Parameter Type Default Description
prompts List[str] Required Input prompts to generate text from.
contexts List[str] Required Context strings that are prepended to prompts.
references Union[List[str], List[List[str]]] Required Reference texts for datastore construction and copy-based probability calculation.
lamba float None Fixed interpolation weight between model and copy distributions. If None, uses confidence-guided dynamic weighting.
max_length int 256 Maximum number of tokens to generate.
entropy_strategy str 'exp_norm' Strategy for computing entropy-based confidence ('exp_norm', 'sigmoid').
entropy_sigmoid_threshold float 0.5 Threshold for sigmoid-based entropy confidence calculation.
lambda_smoothing_factor float 0.3 Smoothing factor for temporal lambda updates.
decoding_strategy str 'greedy' Token sampling strategy ('greedy' or 'top_p' or 'top_k').
top_p_value float 0.9 Nucleus sampling probability threshold for top-p decoding.
top_k_value int 20 Number of top tokens to consider for top-k sampling.
k int 10 Number of nearest neighbors to retrieve from datastore.
datastore_from_layer_index int -1 Model layer index to use for datastore queries (-1 = last layer).
use_repetition_penalty bool True Whether to apply repetition penalty during sampling.
repetition_penalty_value float 1.5 Penalty factor for repeated tokens (>1.0 discourages repetition).
temperature float 1.0 Sampling temperature for controlling randomness.
min_length_ratio float 0.1 Minimum generation length as ratio of max_length.

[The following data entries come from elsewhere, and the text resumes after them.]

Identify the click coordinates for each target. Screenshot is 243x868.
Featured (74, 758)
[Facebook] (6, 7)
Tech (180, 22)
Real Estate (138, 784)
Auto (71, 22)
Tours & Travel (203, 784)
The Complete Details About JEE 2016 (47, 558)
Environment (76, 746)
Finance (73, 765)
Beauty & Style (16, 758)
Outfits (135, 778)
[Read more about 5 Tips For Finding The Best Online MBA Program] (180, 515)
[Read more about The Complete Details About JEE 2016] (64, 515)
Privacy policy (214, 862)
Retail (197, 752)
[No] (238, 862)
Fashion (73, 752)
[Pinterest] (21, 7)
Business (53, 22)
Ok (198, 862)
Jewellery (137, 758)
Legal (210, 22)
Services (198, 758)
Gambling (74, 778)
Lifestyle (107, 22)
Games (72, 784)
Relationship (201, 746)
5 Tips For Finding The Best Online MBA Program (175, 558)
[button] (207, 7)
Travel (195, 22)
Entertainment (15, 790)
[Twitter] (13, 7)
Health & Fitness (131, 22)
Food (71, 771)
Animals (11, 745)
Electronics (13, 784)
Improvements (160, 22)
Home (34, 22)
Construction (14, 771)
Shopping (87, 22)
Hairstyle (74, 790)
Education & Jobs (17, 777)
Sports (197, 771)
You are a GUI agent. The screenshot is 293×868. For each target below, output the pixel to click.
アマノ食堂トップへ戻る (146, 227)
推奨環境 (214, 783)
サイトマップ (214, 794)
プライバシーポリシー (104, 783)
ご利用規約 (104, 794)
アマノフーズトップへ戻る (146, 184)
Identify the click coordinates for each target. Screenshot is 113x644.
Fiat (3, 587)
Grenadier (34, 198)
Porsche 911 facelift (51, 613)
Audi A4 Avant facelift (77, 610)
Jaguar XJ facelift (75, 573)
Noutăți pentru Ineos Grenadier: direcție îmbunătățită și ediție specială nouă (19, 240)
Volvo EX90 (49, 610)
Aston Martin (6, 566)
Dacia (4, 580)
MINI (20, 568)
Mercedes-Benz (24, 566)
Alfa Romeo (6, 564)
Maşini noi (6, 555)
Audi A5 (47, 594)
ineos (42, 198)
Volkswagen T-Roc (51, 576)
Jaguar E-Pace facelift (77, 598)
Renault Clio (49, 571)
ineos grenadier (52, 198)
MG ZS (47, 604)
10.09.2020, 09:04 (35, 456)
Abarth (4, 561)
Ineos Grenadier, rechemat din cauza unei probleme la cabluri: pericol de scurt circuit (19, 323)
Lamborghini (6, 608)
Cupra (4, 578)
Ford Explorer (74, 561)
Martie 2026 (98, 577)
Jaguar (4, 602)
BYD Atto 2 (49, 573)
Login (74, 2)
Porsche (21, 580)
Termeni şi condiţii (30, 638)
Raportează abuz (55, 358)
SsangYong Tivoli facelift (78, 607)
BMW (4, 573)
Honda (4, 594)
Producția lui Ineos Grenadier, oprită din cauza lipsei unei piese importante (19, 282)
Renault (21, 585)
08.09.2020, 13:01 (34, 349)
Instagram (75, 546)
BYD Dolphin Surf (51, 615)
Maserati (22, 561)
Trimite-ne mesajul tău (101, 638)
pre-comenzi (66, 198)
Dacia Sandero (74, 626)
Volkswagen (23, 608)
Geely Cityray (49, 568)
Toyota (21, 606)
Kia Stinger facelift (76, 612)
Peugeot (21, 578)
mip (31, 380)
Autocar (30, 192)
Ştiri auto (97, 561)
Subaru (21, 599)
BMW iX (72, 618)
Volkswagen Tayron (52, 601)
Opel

use_faiss bool False Whether to use FAISS for efficient similarity search.
distance_method str 'euc' Distance metric for datastore retrieval ('euc' or 'cos').
use_jsd bool False Whether to use Jensen-Shannon Divergence for distribution mixing (Ada mode).
use_plus bool False Whether to use CoCoLex+ mode with chunked datastore references.

Returns: List[List[int]] - List of generated token sequences for each input prompt.